Biden’s campaign went from Dead Man Walking to Flight of the Phoenix overnight, with a stunning win in South Carolina, followed by a string of other victories in Super Tuesday states. On Mar. 10, Biden’s political Lazarus act continued with more wins in at least three states, including delegate-rich Michigan. At the time of this writing, Biden is leading Sanders in the Florida polls by 30 points and looks likely to pick up most of its 219 delegates on Mar. 17. Coming up in Georgia on Mar. 24, voters will make their choice for which Democrat will face President Donald Trump in the Nov. 3 general election.
If young people would vote, they could be an influential demographic in this year’s election. Sadly and shamefully, young people are the least dependable group of Americans eligible to vote in this nation’s elections. Such a record of supine slackery at the voting booth is inexcusable in an America where 18-year-old citizens have been allowed to vote since 1971. Here in Georgia, today’s young people should recall that this state was the first in the union to make 18 the voting age. The progressive and pioneering measure was passed back in 1943, when many young Georgians were serving in World War II. “Old enough to fight, old enough to vote” was the slogan of this state’s young voters during the war.

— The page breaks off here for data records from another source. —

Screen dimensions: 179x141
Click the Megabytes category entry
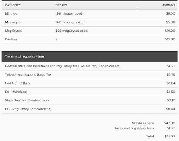pyautogui.click(x=13, y=31)
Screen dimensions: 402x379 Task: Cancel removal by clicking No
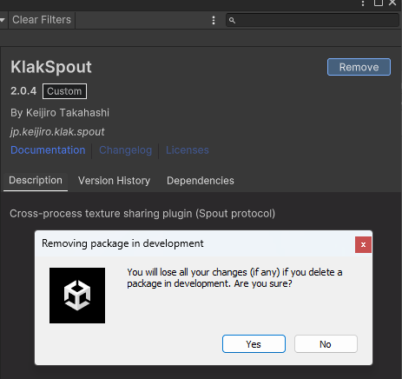click(x=326, y=344)
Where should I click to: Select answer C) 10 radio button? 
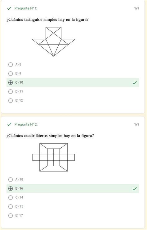11,83
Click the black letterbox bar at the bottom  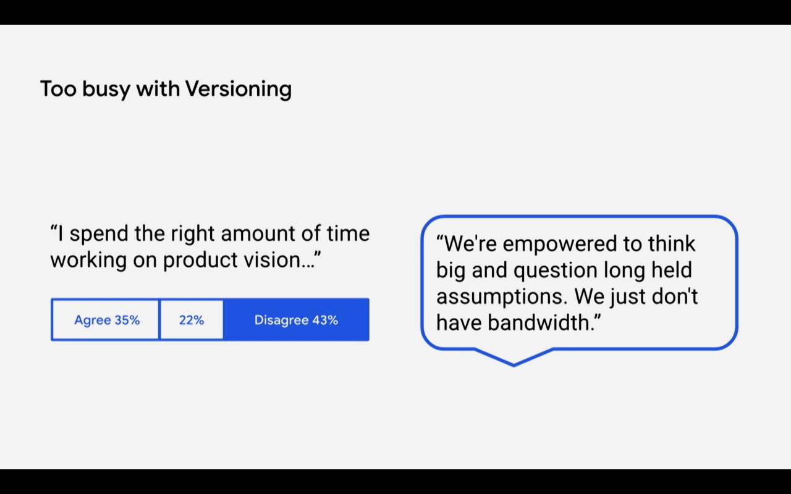click(396, 482)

It took the civil rights movement to bring voting rights to American black people in Georgia and across the South, but many of the foot soldiers in that movement were young activists like John Lewis, who was beaten, bloodied and jailed in Alabama during the struggle for voting rights for all citizens. Americans have fought historic battles overseas and at home for the right to vote. Today’s young people can and should exercise that precious right.
Biden’s surprising political resurrection contrasts with the struggling Sanders campaign, but in the anything-can-happen political landscape of America today, nothing is predictable. Still, Biden is now the odds-on favorite to capture the Democratic nomination to run against Trump, whose convention coronation for a second term will take place in Charlotte this summer. Both Donald Trump and his friend Vladimir Putin see Sanders, probably correctly, as the weakest Democrat to challenge the Trump machine in 2020. This year’s race for the White House is going to be a surly and sordid affair, and Biden will have a tough uphill struggle. Trump is a tough, unscrupulous and well-financed fighter who probably will win a second term. American voters will have their say this fall in the election that will decide not only the presidency but the make-up of Congress, the Supreme Court, and the protection and preservation of the land, air and water of this nation and this planet.
All hands on deck for the November election! This year the words of an Army general and a president named Dwight D. Eisenhower are more true than ever: “The future of this republic is in the hands of the American voter.”